— begin Records for this exercise —

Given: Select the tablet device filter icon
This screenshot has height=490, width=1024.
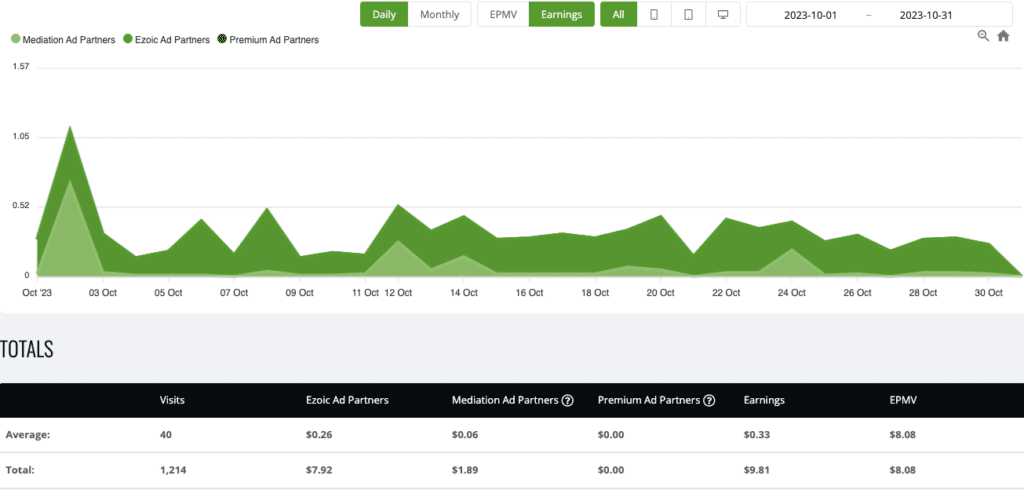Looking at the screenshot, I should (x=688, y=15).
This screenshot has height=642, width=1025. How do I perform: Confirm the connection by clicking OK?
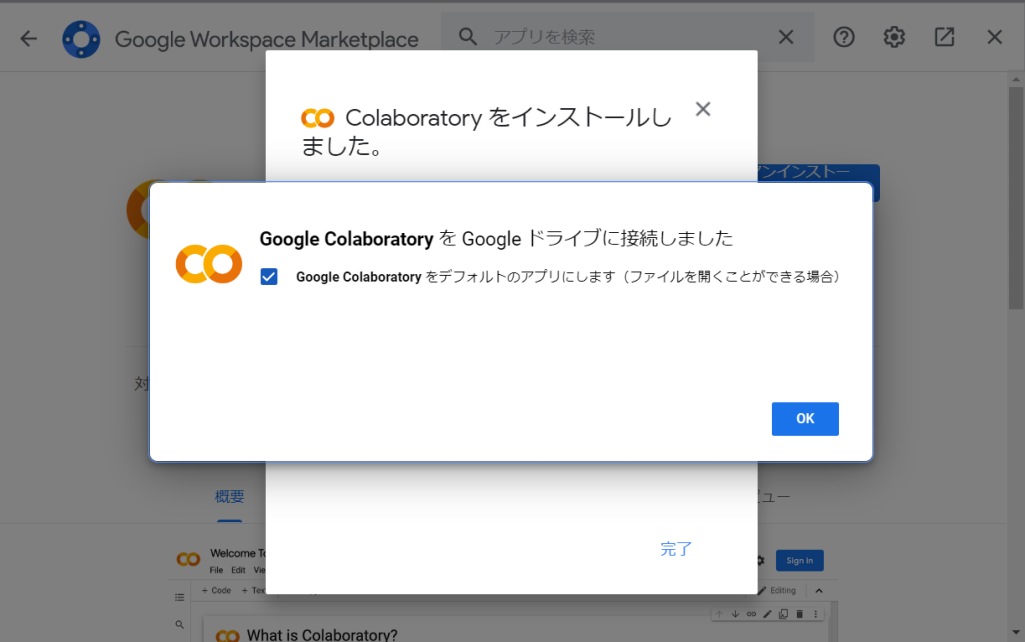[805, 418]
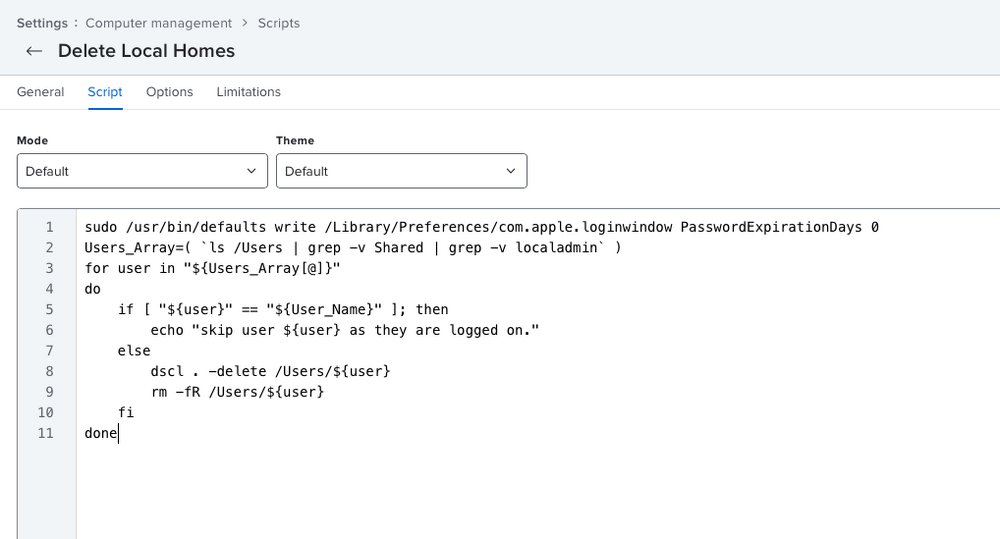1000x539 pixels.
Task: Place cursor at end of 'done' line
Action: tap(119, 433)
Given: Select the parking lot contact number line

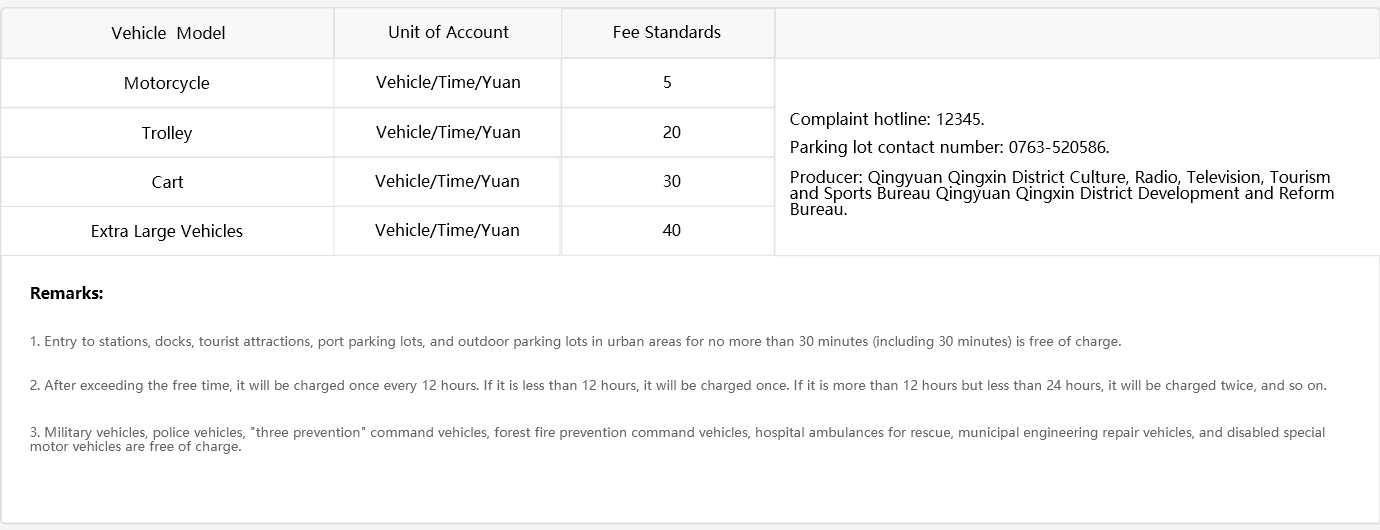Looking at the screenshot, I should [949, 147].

— end Records for this exercise —
— begin Records for this exercise —

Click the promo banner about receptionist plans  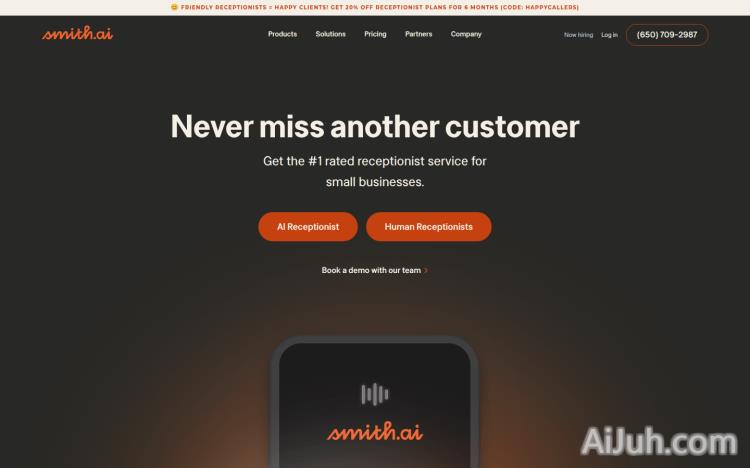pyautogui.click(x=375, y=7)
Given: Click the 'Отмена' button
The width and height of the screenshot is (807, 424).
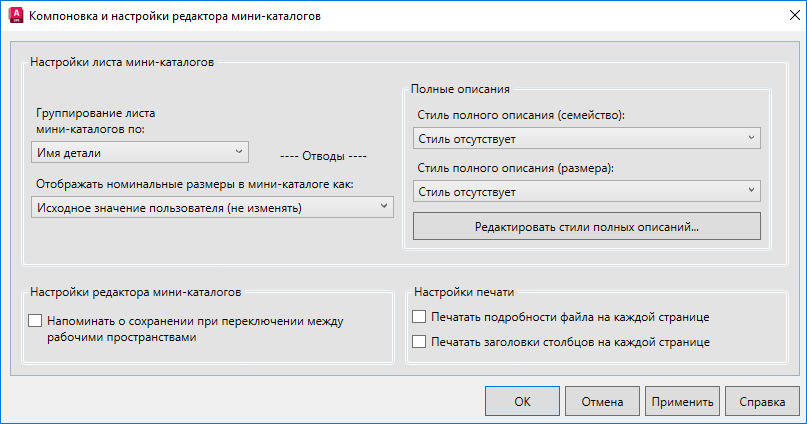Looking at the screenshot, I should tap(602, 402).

— end Records for this exercise —
— begin Records for this exercise —

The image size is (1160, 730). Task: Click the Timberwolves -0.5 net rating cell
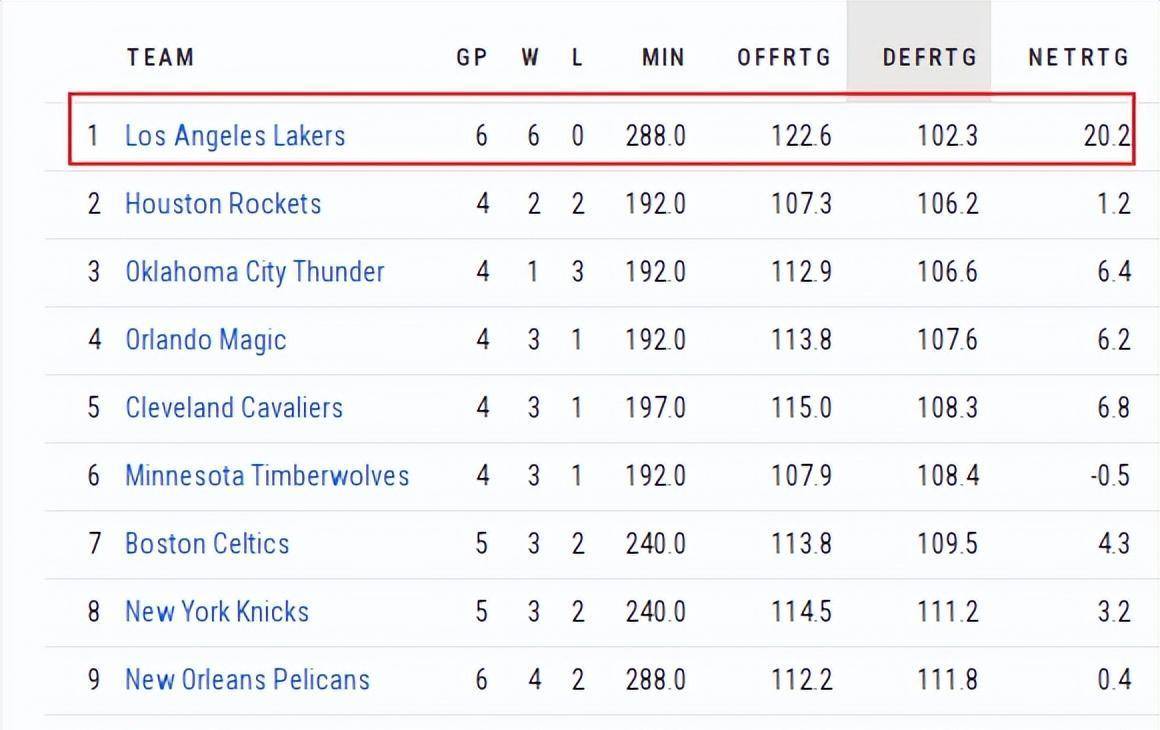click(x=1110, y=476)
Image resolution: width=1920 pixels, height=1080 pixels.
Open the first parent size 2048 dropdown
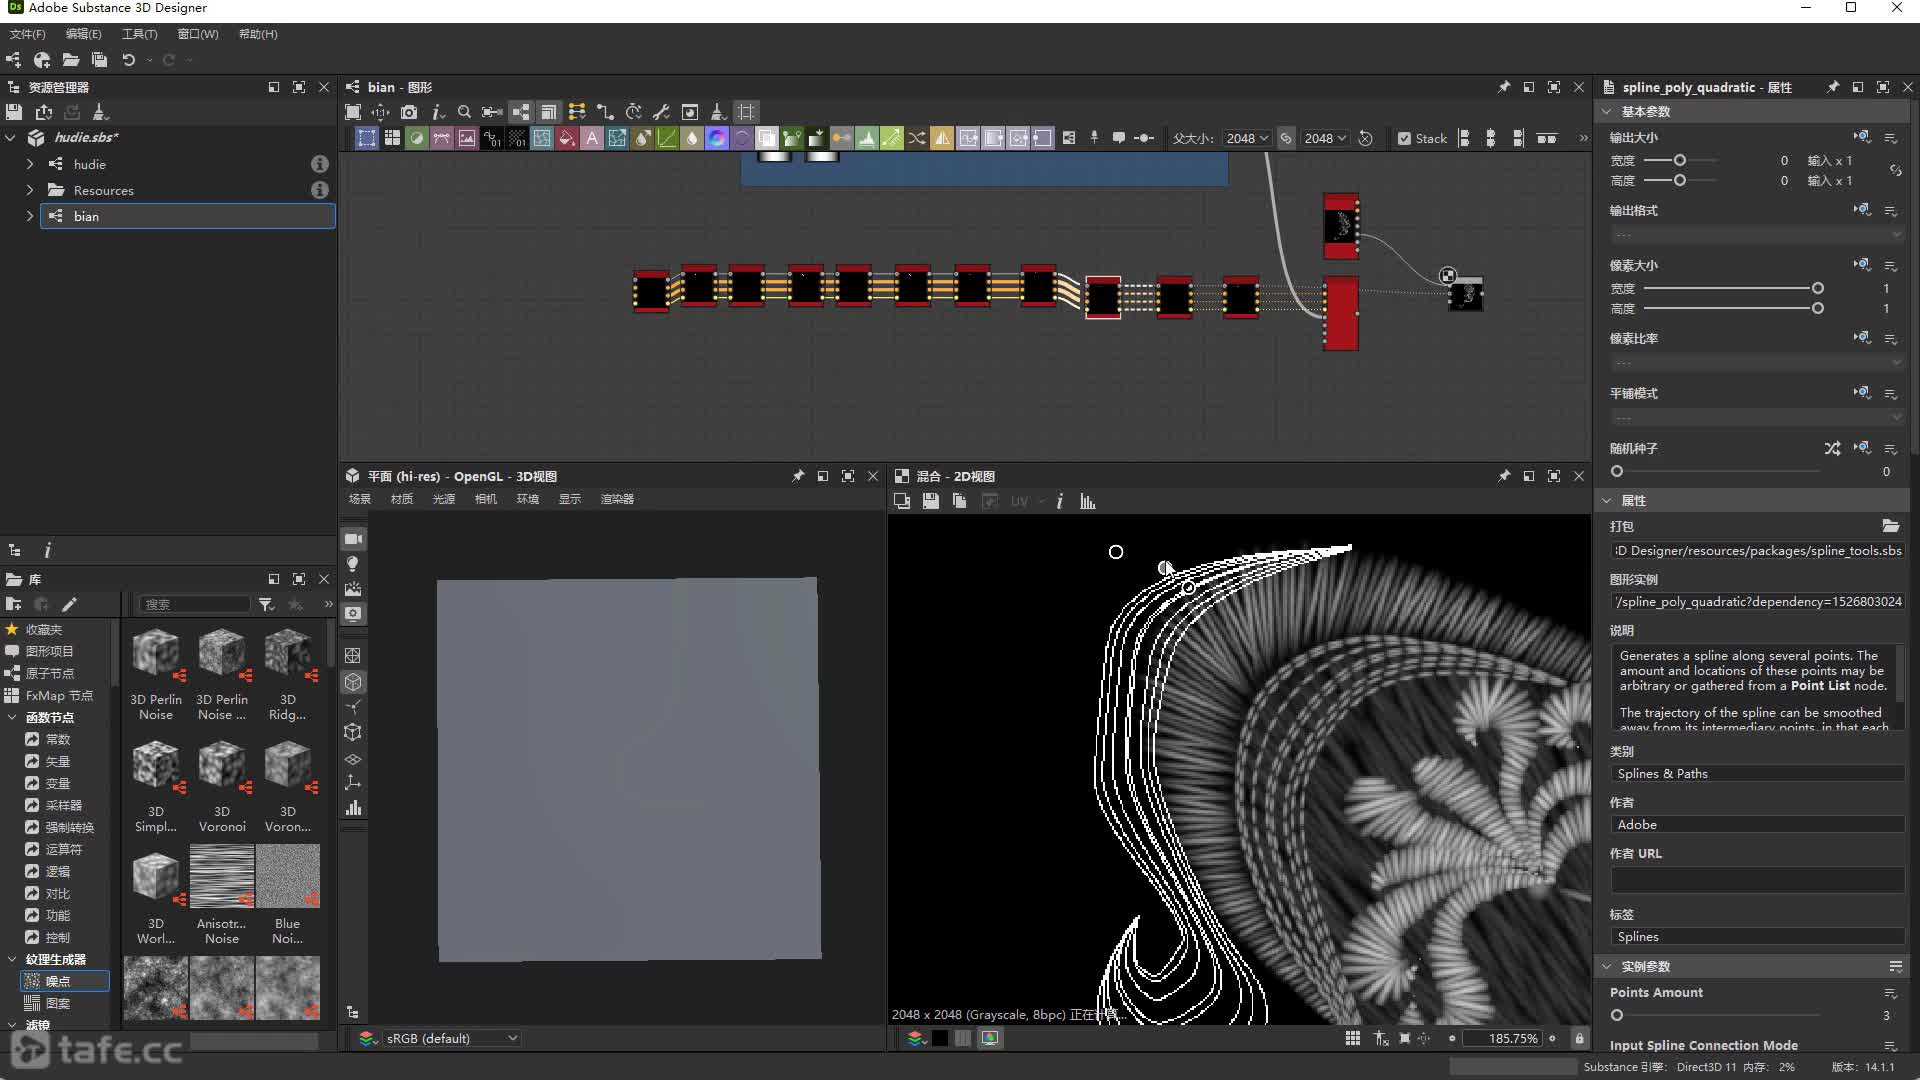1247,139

— end Records for this exercise —

Find each line in the listing above that contains the string "Given" with the same capitalization, and copy those lines in full.

Correct response:
Given: Select the tablet device filter icon
Given: Select the parking lot contact number line
Given: Click the 'Отмена' button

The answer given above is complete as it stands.